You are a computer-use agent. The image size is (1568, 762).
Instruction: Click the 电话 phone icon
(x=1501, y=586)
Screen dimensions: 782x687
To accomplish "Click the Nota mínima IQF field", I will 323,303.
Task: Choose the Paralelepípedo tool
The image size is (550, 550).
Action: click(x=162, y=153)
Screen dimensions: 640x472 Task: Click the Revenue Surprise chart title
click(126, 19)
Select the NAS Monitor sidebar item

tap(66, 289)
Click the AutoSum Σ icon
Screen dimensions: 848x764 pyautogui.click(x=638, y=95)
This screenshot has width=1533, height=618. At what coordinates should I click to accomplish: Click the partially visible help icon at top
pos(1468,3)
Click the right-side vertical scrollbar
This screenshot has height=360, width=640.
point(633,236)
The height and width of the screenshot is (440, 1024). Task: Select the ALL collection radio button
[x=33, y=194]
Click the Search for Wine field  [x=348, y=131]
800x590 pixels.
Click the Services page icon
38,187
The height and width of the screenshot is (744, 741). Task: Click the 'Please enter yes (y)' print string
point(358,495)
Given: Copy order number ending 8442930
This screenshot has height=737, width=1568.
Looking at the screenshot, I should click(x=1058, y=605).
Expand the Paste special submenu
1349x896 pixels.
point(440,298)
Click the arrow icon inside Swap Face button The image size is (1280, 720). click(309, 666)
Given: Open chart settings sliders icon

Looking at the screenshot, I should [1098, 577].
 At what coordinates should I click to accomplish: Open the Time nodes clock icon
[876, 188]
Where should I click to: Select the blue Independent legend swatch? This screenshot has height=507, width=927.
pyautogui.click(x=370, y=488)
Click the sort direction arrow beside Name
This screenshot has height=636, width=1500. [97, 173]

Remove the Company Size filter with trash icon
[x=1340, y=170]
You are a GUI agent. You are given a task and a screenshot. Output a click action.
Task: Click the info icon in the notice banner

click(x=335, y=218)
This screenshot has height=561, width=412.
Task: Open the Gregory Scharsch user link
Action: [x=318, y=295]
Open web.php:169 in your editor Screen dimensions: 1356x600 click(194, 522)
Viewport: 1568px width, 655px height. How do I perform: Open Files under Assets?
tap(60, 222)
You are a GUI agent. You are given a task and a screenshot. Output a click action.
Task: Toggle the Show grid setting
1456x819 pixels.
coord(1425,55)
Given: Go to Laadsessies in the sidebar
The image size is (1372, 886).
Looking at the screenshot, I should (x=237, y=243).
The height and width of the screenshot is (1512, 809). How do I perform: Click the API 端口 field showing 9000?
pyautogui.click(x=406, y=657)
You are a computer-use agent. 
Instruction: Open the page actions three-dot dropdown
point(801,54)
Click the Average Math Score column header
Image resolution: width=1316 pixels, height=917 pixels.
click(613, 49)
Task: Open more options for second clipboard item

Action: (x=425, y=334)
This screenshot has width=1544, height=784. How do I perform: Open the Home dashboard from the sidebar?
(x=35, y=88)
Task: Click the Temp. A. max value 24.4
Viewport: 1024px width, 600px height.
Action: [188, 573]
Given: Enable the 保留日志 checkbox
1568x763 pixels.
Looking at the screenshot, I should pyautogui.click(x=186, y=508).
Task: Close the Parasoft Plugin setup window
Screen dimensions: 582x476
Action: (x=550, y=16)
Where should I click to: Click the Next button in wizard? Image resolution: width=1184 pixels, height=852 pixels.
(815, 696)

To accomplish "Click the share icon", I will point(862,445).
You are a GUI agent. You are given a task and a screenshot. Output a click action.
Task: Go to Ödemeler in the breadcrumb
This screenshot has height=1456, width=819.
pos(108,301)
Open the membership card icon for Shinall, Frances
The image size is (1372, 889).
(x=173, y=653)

* * * * * * * * *

### Exercise task
Copy out every line of the listing above, character for character, leaving nothing out and changing nothing.

### Answer to this task
You are a computer-use agent. The image size is (1568, 762).
Instruction: Click the 电话 phone icon
(x=1501, y=586)
Screen dimensions: 782x687
To accomplish "Click the Nota mínima IQF field", I will 323,303.
Task: Choose the Paralelepípedo tool
The image size is (550, 550).
Action: click(x=162, y=153)
Screen dimensions: 640x472 Task: Click the Revenue Surprise chart title
click(126, 19)
Select the NAS Monitor sidebar item

tap(66, 289)
Click the AutoSum Σ icon
Screen dimensions: 848x764 pyautogui.click(x=638, y=95)
This screenshot has width=1533, height=618. At what coordinates should I click to accomplish: Click the partially visible help icon at top
pos(1468,3)
Click the right-side vertical scrollbar
This screenshot has height=360, width=640.
point(633,236)
The height and width of the screenshot is (440, 1024). Task: Select the ALL collection radio button
[x=33, y=194]
Click the Search for Wine field  [x=348, y=131]
800x590 pixels.
Click the Services page icon
38,187
The height and width of the screenshot is (744, 741). Task: Click the 'Please enter yes (y)' print string
point(358,495)
Given: Copy order number ending 8442930
This screenshot has height=737, width=1568.
Looking at the screenshot, I should click(x=1058, y=605).
Expand the Paste special submenu
1349x896 pixels.
point(440,298)
Click the arrow icon inside Swap Face button The image size is (1280, 720). click(309, 666)
Given: Open chart settings sliders icon

Looking at the screenshot, I should [1098, 577].
 At what coordinates should I click to accomplish: Open the Time nodes clock icon
[876, 188]
Where should I click to: Select the blue Independent legend swatch? This screenshot has height=507, width=927.
pyautogui.click(x=370, y=488)
Click the sort direction arrow beside Name
This screenshot has height=636, width=1500. [97, 173]

Remove the Company Size filter with trash icon
[x=1340, y=170]
You are a GUI agent. You are given a task and a screenshot. Output a click action.
Task: Click the info icon in the notice banner

click(x=335, y=218)
This screenshot has height=561, width=412.
Task: Open the Gregory Scharsch user link
Action: [x=318, y=295]
Open web.php:169 in your editor Screen dimensions: 1356x600 click(194, 522)
Viewport: 1568px width, 655px height. How do I perform: Open Files under Assets?
tap(60, 222)
You are a GUI agent. You are given a task and a screenshot. Output a click action.
Task: Toggle the Show grid setting
1456x819 pixels.
coord(1425,55)
Given: Go to Laadsessies in the sidebar
The image size is (1372, 886).
Looking at the screenshot, I should (x=237, y=243).
The height and width of the screenshot is (1512, 809). How do I perform: Click the API 端口 field showing 9000?
pyautogui.click(x=406, y=657)
You are a computer-use agent. 
Instruction: Open the page actions three-dot dropdown
point(801,54)
Click the Average Math Score column header
Image resolution: width=1316 pixels, height=917 pixels.
click(613, 49)
Task: Open more options for second clipboard item

Action: (x=425, y=334)
This screenshot has width=1544, height=784. How do I perform: Open the Home dashboard from the sidebar?
(x=35, y=88)
Task: Click the Temp. A. max value 24.4
Viewport: 1024px width, 600px height.
Action: [188, 573]
Given: Enable the 保留日志 checkbox
1568x763 pixels.
Looking at the screenshot, I should pyautogui.click(x=186, y=508).
Task: Close the Parasoft Plugin setup window
Screen dimensions: 582x476
Action: (x=550, y=16)
Where should I click to: Click the Next button in wizard? Image resolution: width=1184 pixels, height=852 pixels.
(815, 696)

To accomplish "Click the share icon", I will point(862,445).
You are a GUI agent. You are given a task and a screenshot. Output a click action.
Task: Go to Ödemeler in the breadcrumb
This screenshot has height=1456, width=819.
pos(108,301)
Open the membership card icon for Shinall, Frances
The image size is (1372, 889).
(x=173, y=653)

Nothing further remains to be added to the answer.